## AUFGABE
Wer spielt laut dem Artikel über „Die rote Violine“ die Rolle des zehnjährigen Kaspar Weiss?

## DOKUMENTTEXT
+ + + + + + +

Manch exzellenter Film wird in seiner Wirkung beeinträchtigt
durch mittelmäßige Musik. So erregt es immer wieder großes
Aufsehen, wenn sich ein bedeutender Komponist darauf einläßt,
einen Kinofilm mit Musik auszustatten. Der 1938 in New York geborene
John Corigliano, einer von Amerikas herausragenden Tonsetzern, hat
bereits zweimal filmisches Geschehen mit seinen visionären
Klanggebäuden veredelt: Ken Russells "Altered States"
(Der Höllentrip) und "Revolution". Insbesondere die
Musik zu "Altered States" mit ihrer schaurigen Atmosphäre
war ein großer Erfolg, und Corigliano formte die musikalische
Essenz daraus zu dem Orchesterwerk "Three Hallucinations"
(1981). Als nun der kanadische Regisseur François Girard,
bekanntgeworden mit den "32 Variationen über Glenn Gould",
mit dem neuen Filmprojekt "The Red Violin" (Die rote Violine)
an ihn herantrat, nahm der wählerische Komponist die Herausforderung
an: "Wie hätte ich diesen reizvollen Auftrag ausschlagen
können? Eine so interessante Reise, die über fast drei
Jahrhunderte geht, beginnend in Cremona, der Heimstätte der
größten Geigenbauer der Geschichte? Zudem begrüßte
ich das Angebot des Produzenten, zusätzlich ein Konzertstück
für Violine und Orchester zu schreiben, das in freier Form
auf Themen des Films basiert."
Prophezeihung und Wege einer blutgetränkten Geige
Am 26. November läuft "Die rote Violine" in den deutschen
Kinos an, in zwei Fassungen: im Originalton mit Untertiteln und
auf deutsch. Der Originalton ist mehrsprachig: italienisch, deutsch,
französisch, englisch und chinesisch. Die ausgewählten
Schauplätze, an denen gedreht wurde, sind Cremona im 17. Jahrhundert,
Österreich (eine südtirolische Kloster-Trutzburg und Wien),
Oxford, Shanghai und Montréal. Die Geschichte ist so abstrus
wie kitschig und wirkungsvoll. Der Geigenbauer Nicolo Bussotti (Carlo
Cecchi) ist dabei, sein perfektestes Instrument fertigzustellen.
Seiner hochschwangeren Frau Anna (Irene Grazioli), die Angst vor
der bevorstehenden Geburt hat, erklärt er, daß die neue
Geige für den erwarteten Sohn gedacht ist. Anna bittet die
alte Cesca (Anita Laurenzi), ihr die Tarot-Karten zu lesen. Die
düsteren Verkündungen Cescas betreffen aber nur zu einem
geringen Teil Anna, die bei der Geburt zusammen mit dem Neugeborenen
stirbt. In seinem Schmerz lackiert Nicolo die neue Geige mit Annas
Blut, und die Prophezeihungen Cescas betreffen in der Art
fluchbeladener Edelsteine nun nicht mehr Annas Schicksal,
sondern die Geige, Trägerin ihres Bluts durch Jahrhunderte
und Kontinente. So gerät das Instrument in einer österreichischen
Klosterschule in die Hände des hochbegabten zehnjährigen
Kaspar Weiss (gespielt von dem jungen Wiener Geiger Christoph Koncz),
der in die Hände des exzentrischen Impresarios Poussin (Jean-Lûc
Bideau) gegeben wird, welcher ihn mit einem martialischen Übeprogramm
für das Vorspiel beim Prinzen Mansfeld trainiert. Der überforderte
Knabe fällt im entscheidenden Augenblick tot um. Die Geige
wird in der Nähe des Klosters mit ihm begraben, um später
Beute von Zigeunern zu werden, die mit ihr durch Europa ziehen.

+ + + + + + +

## QUELLDATEN

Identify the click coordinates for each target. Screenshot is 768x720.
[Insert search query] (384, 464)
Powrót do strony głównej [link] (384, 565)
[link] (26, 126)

+ + + + + + +

## ANTWORT
Der junge Wiener Geiger Christoph Koncz.